In September 2020, the Government announced new planning regulations that will require new homes built under permitted development rights to be over 37 square metres for a one-bedroom flat, 30 square metres with a shower room rather than a bathroom.

These are not included under Building Regulations but act as part of the planning guidelines for councils. 

The changes are part of wider reforms to planning regulations and the planning system, intended to simplify processes and improve living standards.

8. Are you aware of Making Tax Digital?

As part of plans to digitalise tax, the Government is phasing in its Making Tax Digital programme over the next couple of years. The changes are designed to improve accuracy and efficiency and should make it easier for landlords to get their tax right. It will mean that the tax is calculated throughout the year, so instead of completing an annual tax return landlords will send quarterly updates of income and expenses via their digital tax account to HMRC.

From their next accounting period, starting on or after 6 April 2023, self-employed businesses and landlords with annual business or property income above £10,000 will need to follow the rules for Making Tax Digital for income tax.

Some businesses and agents are already keeping digital records and providing updates to HMRC as part of a live pilot to test and develop the Making Tax Digital service for income tax.

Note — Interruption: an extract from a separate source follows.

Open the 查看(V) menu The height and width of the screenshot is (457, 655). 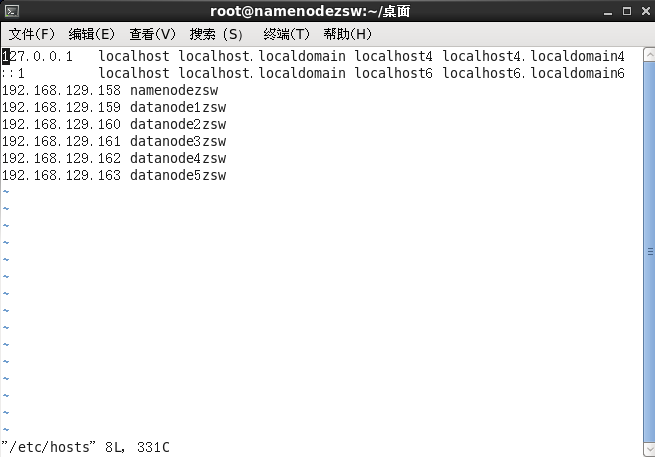152,34
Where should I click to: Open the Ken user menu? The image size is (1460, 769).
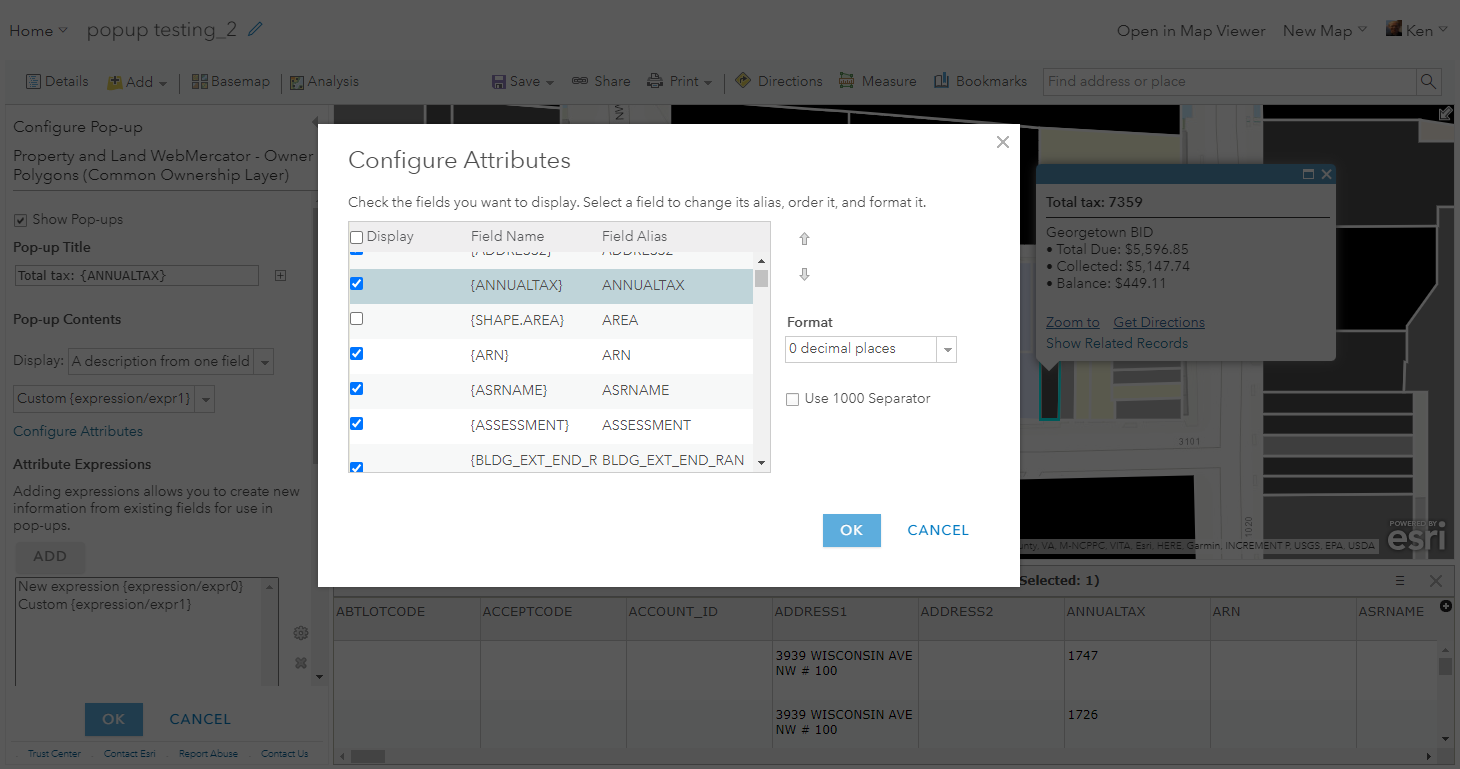click(x=1417, y=30)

If you are a self-employed business or landlord you can voluntarily use software to keep business records digitally and send income tax updates to HMRC instead of filing a self assessment tax return.

Commercial landlords or those who have ‘opted to tax’ for VAT purposes, may need to follow Making Tax Digital rules sooner, depending on their property income.

We’ve outlined Making Tax Digital for VAT below, but if this applies to you, we’d advise you to speak to your tax adviser to find out how you are affected by the changes.

Currently, only VAT-registered businesses with a taxable turnover above the VAT threshold (£85,000) are required to follow Making Tax Digital rules. However, from April 2021 all VAT-registered businesses (including those with a taxable turnover below £85,000) will be expected to utilise Making Tax Digital compatible software to file their tax returns digitally for VAT periods starting on or after 1 April 2022. See here for exceptions.

It’s always best to be prepared, so if you are running your buy to let business as a VAT registered trader but are below the VAT threshold, you can voluntarily join the Making Tax Digital service now.